# Start of Extract
Why not develop a mobile application for the blackberry and give your students a fighting chance.

Learning an extra language is nice. but most of these students barely know one language and have to be carried along by the more senior members of their team. If the project was in Java, it would not only help, it would inspire them to try.
in a group of 5, 2 could never pick up the language, and every time one of the other 2 committed code, i had to go over it and restructure everything because they have no concept of object oriented design and barely know how to program. all they know is assembly from engineering classes and very basic c.
that's 5th year sfu engineers for you. putting two of them in one team didn't help.

i can't take leadership when i have to deal with cliques. i have to let them try and fail first to prove my point and that's a total waste of time for me and the group.
put more thought into group compositions. maybe even force every team to assign a single project leader and give him/her some authority to handle internal issues.
I had to carry 5 people. and i had to break the law (hack osx) in order to do it.

I gained experience in a fringe language that never was and never will be an industry standard, and a better appreciation of the necessity of well defined team leadership and prior preparation.

Speaking of preparation...
I asked you last term to add something in the line of "This course relies heavily on Macs, so it would benefit the student to have access to one" in the course description.
It's a very small effort that would make a huge change. hacking osx takes time, if students know they need to do this (yes they do) they need to know about it in time.
I haven't checked, but according to the class reaction, i can safely assume you didn't do it.

That would have taken what? 5 minutes of your time? I guess you were powerless to do that too.

You know how they say actions speak louder than words?
Here's what values i learned through action in this course:

  • you don't need to take responsibility for your group tasks, someone else will.
  • you don't need to participate and contribute equally, because if your group succeeds you will get the same grade. why make the effort.
  • ignoring conventions and accepted standards is clearly an example of good UI.
  • accountability and responsibility is for suckers.
Congrats, you've inspired a new generation of people who leave their trash on the floor when they go to the cinema (why bother carrying it to the trash, someone will pick it up). I'd be proud if i were you.
# End of Extract
# Start of Data extract
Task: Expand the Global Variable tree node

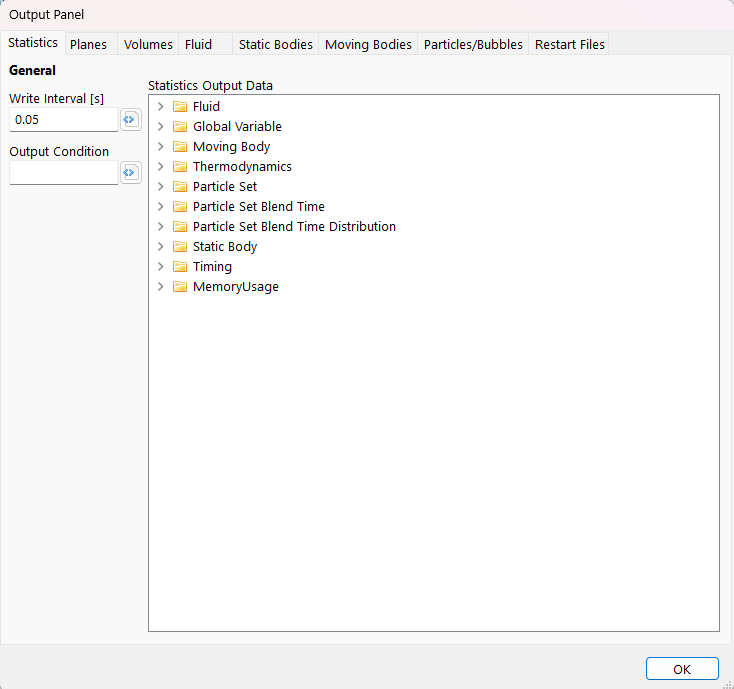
# End of Data extract
## Problems to solve
1. According to the course complaint, what programming experience did the engineers in the writer's group have?
2. Extend the course complaint past its final sentence.

## Exercise answers
1. Assembly from engineering classes and very basic C.

2.
just my thoughts on the course as i missed the evaluation and i believe in feedback.
you may and probably will ignore this,
but hopefully someone after me will benefit.


cheers.

Now that I reread this, I feel bad. This doesn't well implement what I learned in 376. I hope Ted doesn't see this :) I got the numbering all wrong, misplaced comas all over, sentence structure is a mess. the foramtting is bad, transitions lacking. not well written at all.
And the worst of it is I actually said "hopefully".

In my defense, it was revised so many times it lost all form and structure and written very late at night over a short period of time.
Sorry Ted!

Tuesday, April 06, 2010

Phase III : Revenge of the bunny.

The theme for today is the ingredients of poor education.
What better fitting time for this topic than Easter itself.

I found myself watching the Frame channel, which typically shows still frames, but diversifies itself to other curiousities during festivities. This time it was a bunch of rabbits sitting around surrounded by colored eggs. I watched it with my roommate and we laughed. We laughed at the thought of there being someone whose job title is "Head of programming" for the Frame channel. And better yet, imagine the person whose job it is to set up those bunnies with the eggs, and edit those frames.
There was nothing else to do. We had to laugh like hell.

Every year I ask myself how does something so stupid survive this long. Rabbits that lay eggs.
And what's it got to do with Christianity?

Finally I came up with a reasonable theory:

Jesus was killed by rabbits.
Christianity hatched out of the death of jesus and gnawed upon its remains to sustain itself.
Therefore, rabbits gave birth to christianity.

But what came first, the rabbit or the egg?

Yeah, Easter is pretty damn stupid.

Touching on another point of poor education:

I think our application looks pretty polished.
Thank you imaginary rabbit for giving me the time I needed to update the user interface.

Phase 3 was pretty much me.

For about a week now I've been the only one committing updates.
Steve hasn't done shit as usual, and feature deadline is tomorrow.
I took it upon myself to complete two out of his three assigned tasks. But I don't think I have the time to learn enough of OpenGL ES by tomorrow evening, so sadly our application will be lacking in awesome animation. Rotation, scaling and relocation is about as animated as it gets. Flashing labels and such. no particle animation... and thank you steve for that.

I think i'm going to crucify him in tomorrow's meeting. It's Easter after all.

I'm jealous of the other groups...

Every time I sit in the computer labs I see them work on their projects together for HOURS.
And our group?
Our group meets twice a week, at best, for 10 minutes at a time.
I've seen better group dynamics on Celebrity Apprentice.

And to think I actually considered taking this course without a Hackbook.
"Noooo! of course you don't NEED a Mac, you won't be the only member of the team you know. There'll be plenty of documentation to do. You could let your teammates do the programming!"
Yeah. That's the attitude I'm expected to adopt: "Let others carry the heavy load."
Great lesson there, Herbert.

Same instructor as last term. I desperately tried to convince him to allow me to develop for the Android instead, but clearly this is about iPhones, not mobile development. I dropped that course within the first week after failing to install OSX on my Ttoshiba.

I had 4 days to do it before the drop deadline.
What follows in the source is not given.